The atoms must be cooled before the PG cooling, this can be done using the same setup via Doppler cooling. If the atoms are precooled with Doppler cooling, the laser intensity must be lowered and the detuning increased for PG cooling to be achieved.

The atomic temperature can be measured using the time of flight (ToF) technique. In this technique, the laser beams are suddenly turned off and the atomic ensemble is allowed to expand. After a set time delay t, a probe beam is turned on to image the ensemble and obtain the spatial extent of the ensemble at time t. By imaging the ensemble at several time delays, the rate of expansion is found. By measuring the rate of expansion of the ensemble the velocity distribution is measured and from this, the temperature is inferred.

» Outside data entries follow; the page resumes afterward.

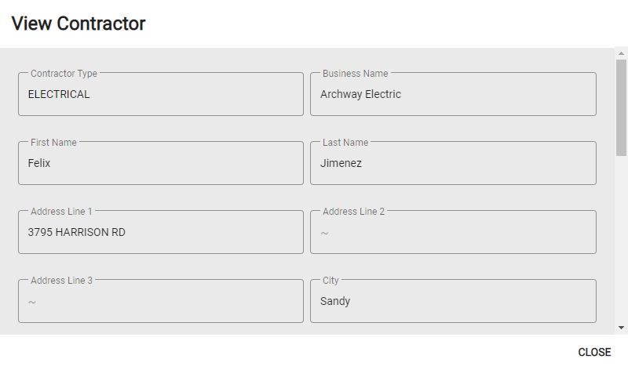Click the scroll down arrow
Image resolution: width=628 pixels, height=370 pixels.
point(622,328)
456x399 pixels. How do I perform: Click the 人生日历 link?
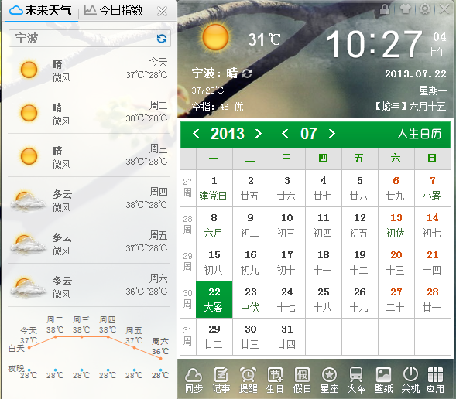click(419, 134)
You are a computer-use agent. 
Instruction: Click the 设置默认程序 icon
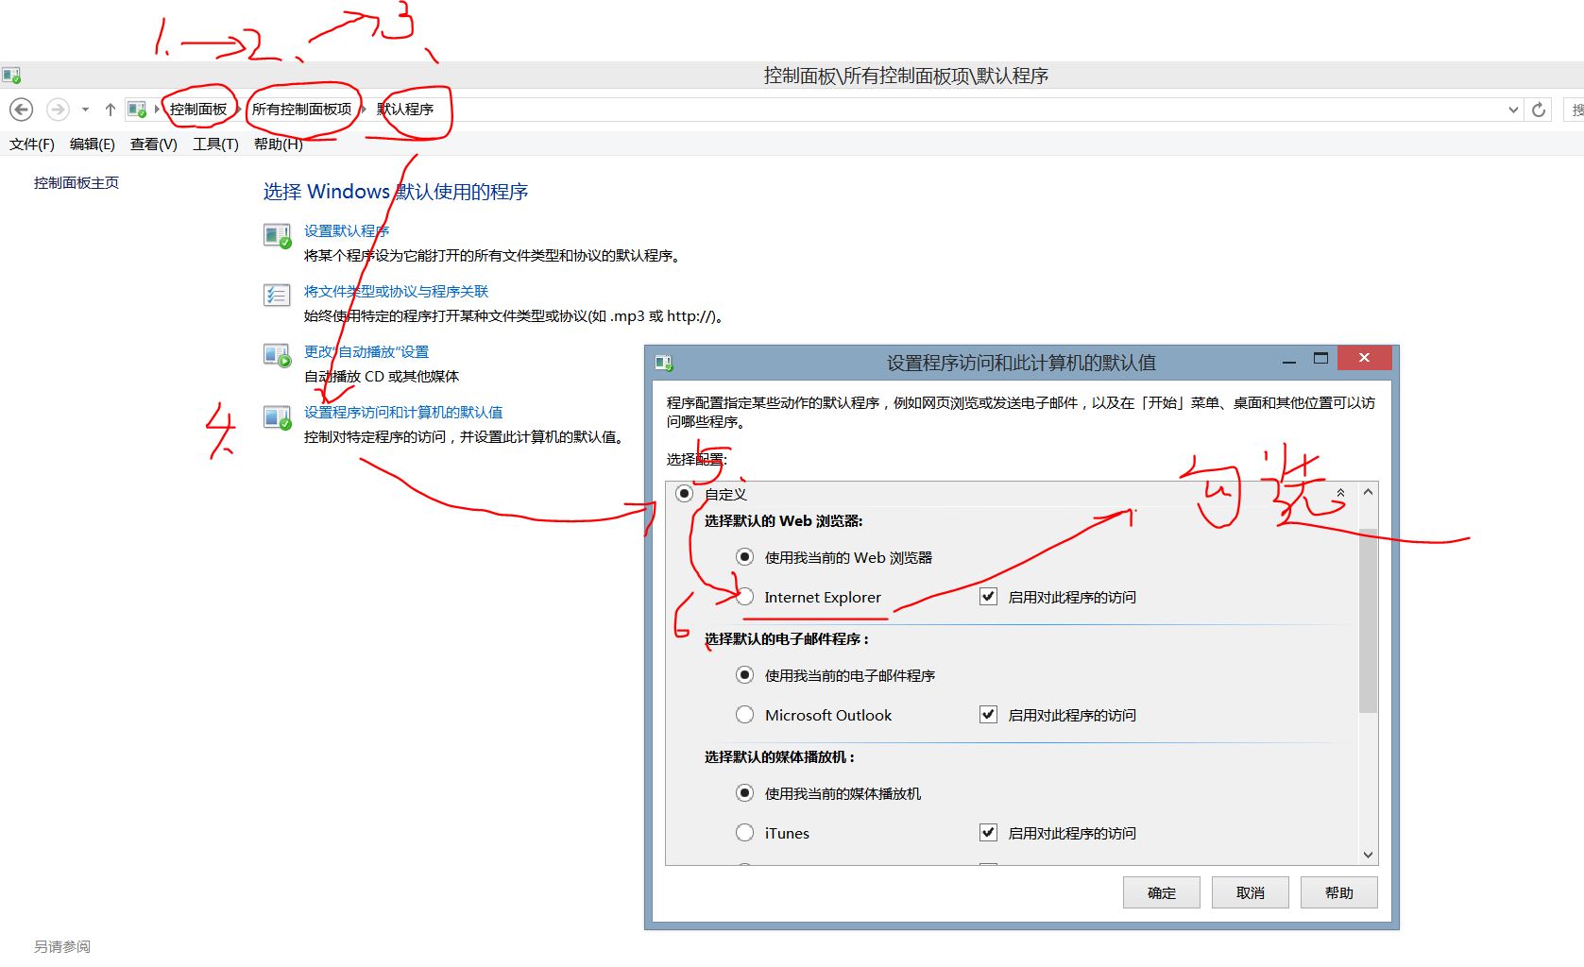[x=277, y=235]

An important theoretical result is that in the regime where PG cooling functions, the temperature only depends on the ratio of $\Omega^2$ to $|\gamma|$ and that the cooling approaches the recoil limit. These predictions were confirmed experimentally in 1990 when W.D. Phillips et al. observed such scaling in their cesium atoms as well as a temperature of 2.5$\mu$K, 12 times the recoil temperature of 0.198$\mu$K for the D2 line of cesium used in the experiment.

== Modern Research ==
Recently, PG cooling has been important in research topics such as Bose-Einstein condensates, optical dipole traps, and integrated photonics. As an important aspect of atom trapping, there is substantial interest in achieving PG cooling for 3D magneto-optical traps. However, such traps typically require large volumes due to necessitating the use of multiple collimated lasers within an atomic vacuum cell. Thus, there is an active research scene in PICMOTs, or photonic integrated circuit magneto-optical traps. One proposed avenue through which such small form factors can be achieved is via metasurfaces for devices orders of magnitude smaller. If this were to be successful, PG cooling could be achieved at a much smaller form factor than currently possible, and deployed in the use of PICMOTs for higher levels of system integration, reduced optical losses, and compact magnetic field generation.

With regards to optical dipole traps, it was recently shown that PG cooling operating under the σ^{+}σ^{−} configuration is able to probe an optical trap's trapping field (i.e. the dependency of the cooling limit of its polarization). Currently, the efficiency of such an idea is vastly unexplored by literature and thus provides a promising field of interest for further research.